Material for this exercise: Begin

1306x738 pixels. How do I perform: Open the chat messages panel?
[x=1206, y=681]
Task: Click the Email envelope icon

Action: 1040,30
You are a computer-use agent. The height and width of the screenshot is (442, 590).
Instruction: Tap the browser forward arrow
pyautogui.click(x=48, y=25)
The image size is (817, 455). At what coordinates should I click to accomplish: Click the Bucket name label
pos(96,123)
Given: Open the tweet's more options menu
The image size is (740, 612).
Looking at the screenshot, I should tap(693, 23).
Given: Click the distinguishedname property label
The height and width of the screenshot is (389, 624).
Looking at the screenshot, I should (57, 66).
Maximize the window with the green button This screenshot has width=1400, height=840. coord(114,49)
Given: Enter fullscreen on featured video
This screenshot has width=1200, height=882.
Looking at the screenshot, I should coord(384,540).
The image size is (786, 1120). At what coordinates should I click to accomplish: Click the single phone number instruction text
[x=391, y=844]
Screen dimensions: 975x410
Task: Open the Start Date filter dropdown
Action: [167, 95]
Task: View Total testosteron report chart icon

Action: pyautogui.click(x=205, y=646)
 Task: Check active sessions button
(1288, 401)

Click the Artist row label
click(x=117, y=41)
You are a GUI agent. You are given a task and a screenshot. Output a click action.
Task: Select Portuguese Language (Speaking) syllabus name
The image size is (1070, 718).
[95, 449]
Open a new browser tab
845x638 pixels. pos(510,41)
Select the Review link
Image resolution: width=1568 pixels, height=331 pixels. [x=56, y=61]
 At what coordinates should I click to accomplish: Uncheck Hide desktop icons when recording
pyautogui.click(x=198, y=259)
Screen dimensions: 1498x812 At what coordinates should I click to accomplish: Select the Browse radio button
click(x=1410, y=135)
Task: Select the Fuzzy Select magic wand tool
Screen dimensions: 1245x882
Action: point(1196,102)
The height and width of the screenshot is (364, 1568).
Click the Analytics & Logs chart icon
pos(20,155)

Material for this exercise: End

Task directions: The answer should reproduce all of the data without any alteration.

Written solution:
1306x738 pixels. How do I perform: Open the chat messages panel?
[x=1206, y=681]
Task: Click the Email envelope icon

Action: 1040,30
You are a computer-use agent. The height and width of the screenshot is (442, 590).
Instruction: Tap the browser forward arrow
pyautogui.click(x=48, y=25)
The image size is (817, 455). At what coordinates should I click to accomplish: Click the Bucket name label
pos(96,123)
Given: Open the tweet's more options menu
The image size is (740, 612).
Looking at the screenshot, I should tap(693, 23).
Given: Click the distinguishedname property label
The height and width of the screenshot is (389, 624).
Looking at the screenshot, I should (57, 66).
Maximize the window with the green button This screenshot has width=1400, height=840. coord(114,49)
Given: Enter fullscreen on featured video
This screenshot has width=1200, height=882.
Looking at the screenshot, I should coord(384,540).
The image size is (786, 1120). At what coordinates should I click to accomplish: Click the single phone number instruction text
[x=391, y=844]
Screen dimensions: 975x410
Task: Open the Start Date filter dropdown
Action: [167, 95]
Task: View Total testosteron report chart icon

Action: pyautogui.click(x=205, y=646)
 Task: Check active sessions button
(1288, 401)

Click the Artist row label
click(x=117, y=41)
You are a GUI agent. You are given a task and a screenshot. Output a click action.
Task: Select Portuguese Language (Speaking) syllabus name
The image size is (1070, 718).
[95, 449]
Open a new browser tab
845x638 pixels. pos(510,41)
Select the Review link
Image resolution: width=1568 pixels, height=331 pixels. [x=56, y=61]
 At what coordinates should I click to accomplish: Uncheck Hide desktop icons when recording
pyautogui.click(x=198, y=259)
Screen dimensions: 1498x812 At what coordinates should I click to accomplish: Select the Browse radio button
click(x=1410, y=135)
Task: Select the Fuzzy Select magic wand tool
Screen dimensions: 1245x882
Action: point(1196,102)
The height and width of the screenshot is (364, 1568).
Click the Analytics & Logs chart icon
pos(20,155)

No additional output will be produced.